Così ci esorta il demografo Alessandro Rosina che si è occupato specificatamente della Valle d’Aosta, mentre Roberto Volpi, un importante statistico ha analizzato i 278 Comuni italiani con meno di 10 abitanti a Kmq, preconizzandone la loro scomparsa.

Eppure la composizione degli assetti demografici ed istituzionali dei circa 7.904 Comuni italiani non sono altro che la sedimentazione di millenni che ci hanno resi quel che siamo.

L’Italia dei Comuni è stata quella del fulgore globale del Rinascimento ed ancor prima una forma di governo originalissima, a differenza della monarchia francese o dei principati tedeschi; dalla pace di Costanza del 1183, tra i Comuni della Lega Lombarda e l’Imperatore Barbarossa, furono i primi diritti di cittadinanza, ed è stato poi in Italia un fiorire di arti, commerci, finanze, anche se tra guerre e crudeli spargimenti di sangue.

Incredibilmente questo profilo istituzionale non è stato mai valorizzato, anche se la nostra Costituzione all’art.5 “riconosce” le autonomie locali come preesistenti alle altre forme di governo come lo Stato, le Regioni, le Province; anzi ignorato e sminuito.

Così i 278 Comuni a rischio rapida scomparsa, che misurano 16.783 Kmq, più della Campania e quasi come il Lazio, hanno 102.749 abitanti, cioè hanno una superficie molto estesa a fronte di una scarsa quantità demografica.

Eppure si continua nelle leggi nazionali e regionali a ripartire risorse soltanto per abitanti: il criterio della densità abitativa è raramente utilizzato.

Quello che li sta uccidendo è la retorica paternalistica della politica, che non trova interessi elettorali in centri semi spopolati, montani o nelle scomode aree interne, preferendo le periferie congestionate ed invivibili, che essi alimentano spopolandosi.

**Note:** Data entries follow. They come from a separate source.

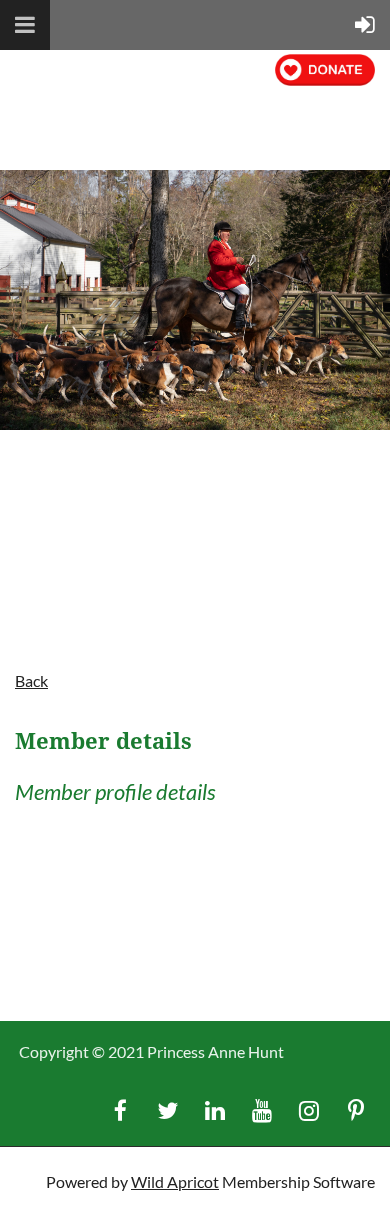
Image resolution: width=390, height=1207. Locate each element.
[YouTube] (261, 1110)
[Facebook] (120, 1110)
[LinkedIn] (214, 1110)
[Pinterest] (355, 1110)
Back (31, 680)
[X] (167, 1110)
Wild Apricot (175, 1181)
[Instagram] (308, 1110)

E si continua a spendere, o meglio a sprecare, su politiche disorganiche, senza senso né costrutto: si è fatta una legge nazionale sui piccoli Comuni nel 2017 e non si è speso ancora un euro; intanto le Regioni  allo stesso modo legiferano con obiettivi mirabolanti di tutela e valorizzazione, con risorse ridicole ed interventi risibili, sprecando.

Il Progetto ITALIAE (quanto ci sta costando?) che mira ad un associazionismo miracolistico seguendo il modello fallimentare delle Unioni di Comuni o della Fusione di Comuni, ignora le Comunità Montane che sono già di per se ai sensi del TUEL, delle Unioni, massacrate da un altro fallimentare modello, quello delle Unioni di Comuni Montani.

La beffa del PNRR con i 20 ml di euro per un solo borgo a Regione, di cui non si comprende la ratio né l’impatto territoriale.

Non c’è percezione né coscienza del fiume di denaro che le Regioni disperdono in rivoli sempre più esigui e capillari, come se la funzione amministrativa non fosse attribuita dalla Costituzione ai Comuni ed alle Province, ed esse dovessero occuparsi di programmazione e coordinamento, e non di spesa.

Vox clamans in deserto? Cui prodest?